═══ RECORDED INFORMATION ═══

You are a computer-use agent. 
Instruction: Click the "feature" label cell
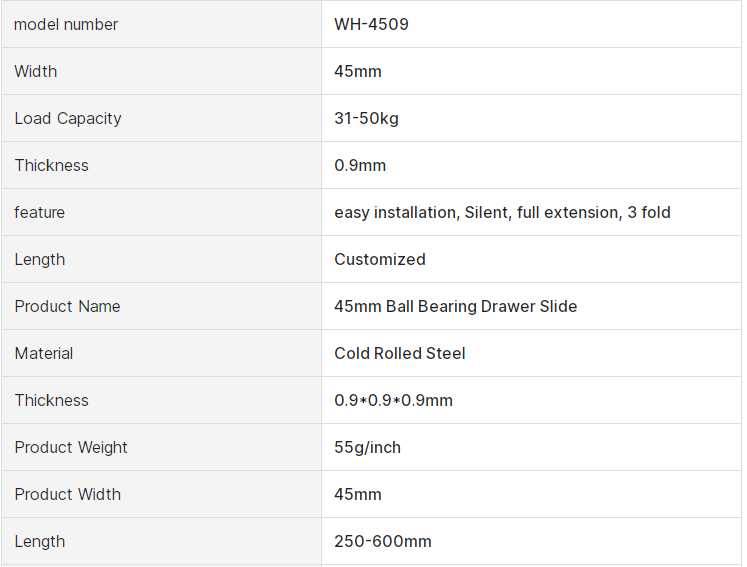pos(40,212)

═══
═══ RECORDED INFORMATION ═══

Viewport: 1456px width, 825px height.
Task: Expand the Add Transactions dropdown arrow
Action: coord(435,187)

═══

(YOUR OBJECTIVE):
Rewrite the records from the line with "Viewport: 1456px width, 825px height." to the line with "Action: coord(435,187)", changing "Expand" to "Open" and leaving everything else unchanged.

(FINAL RESULT):
Viewport: 1456px width, 825px height.
Task: Open the Add Transactions dropdown arrow
Action: coord(435,187)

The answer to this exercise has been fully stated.